• _How to complete this task_:
Work out how many lines of the records contain "screenshot". Answer with the number and nothing else.
---------- Provided data
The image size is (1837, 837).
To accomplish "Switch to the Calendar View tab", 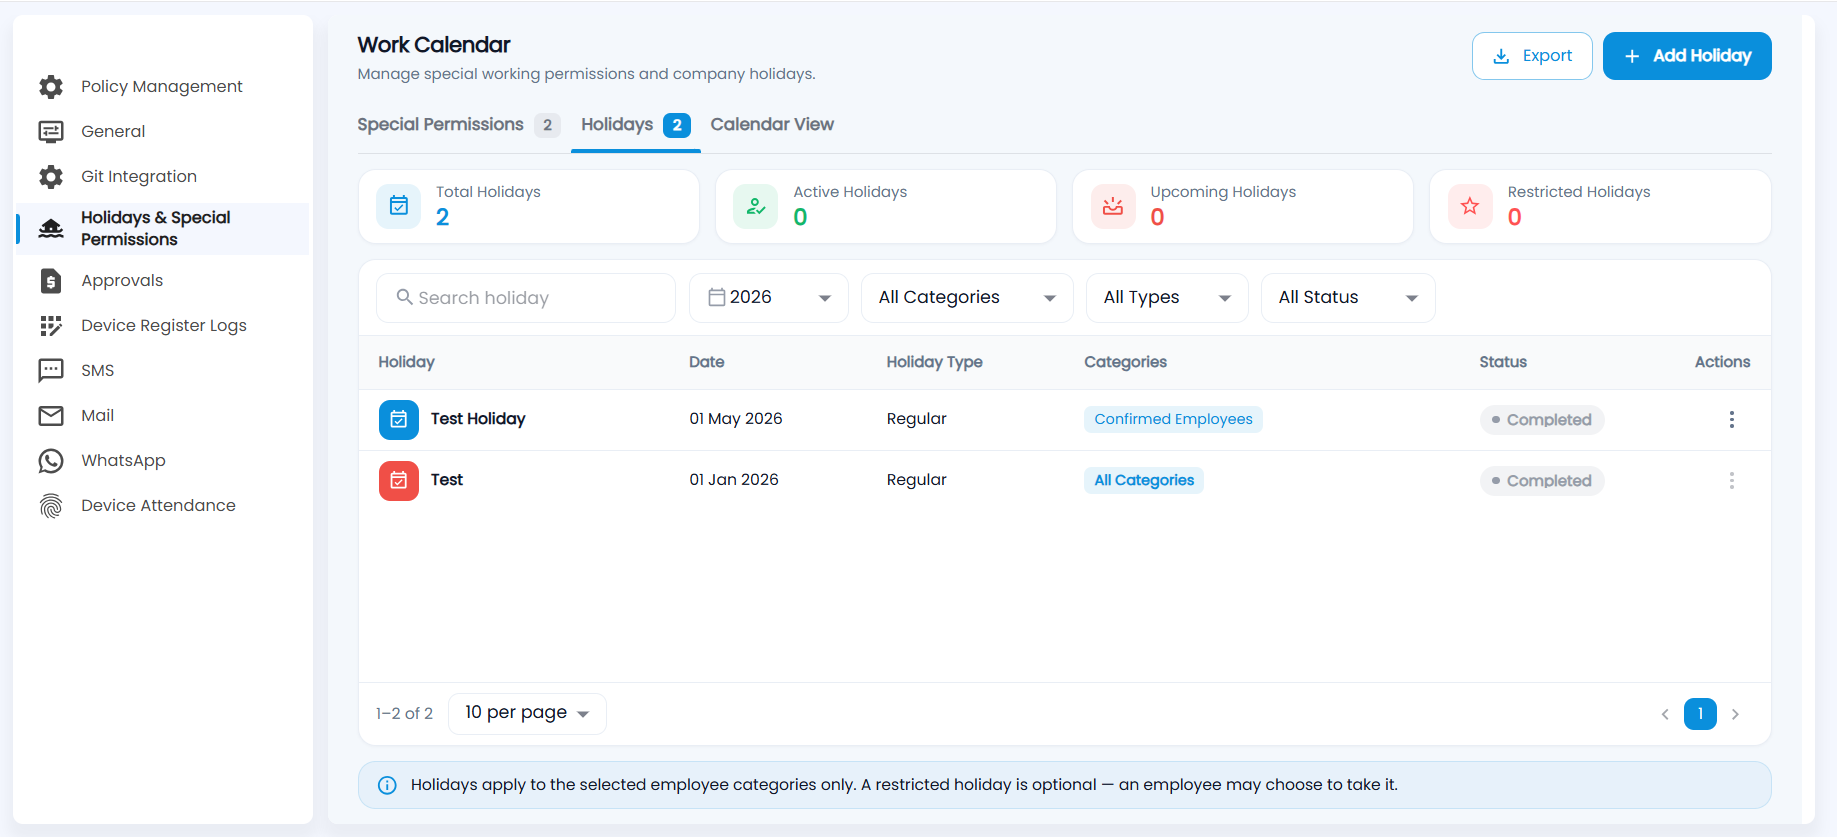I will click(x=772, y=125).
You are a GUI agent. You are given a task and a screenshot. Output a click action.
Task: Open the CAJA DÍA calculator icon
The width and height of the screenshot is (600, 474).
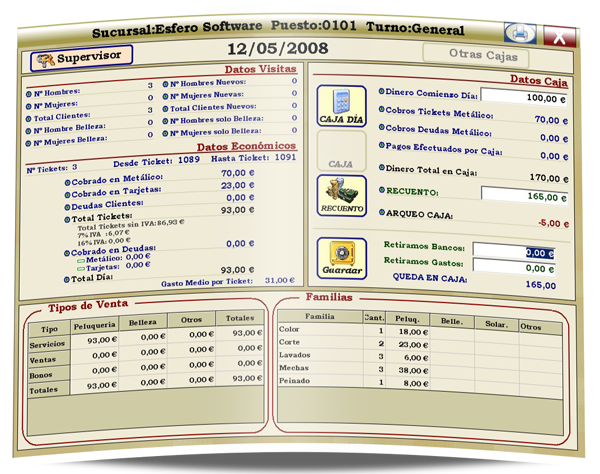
--------------------
• _Answer space_:
2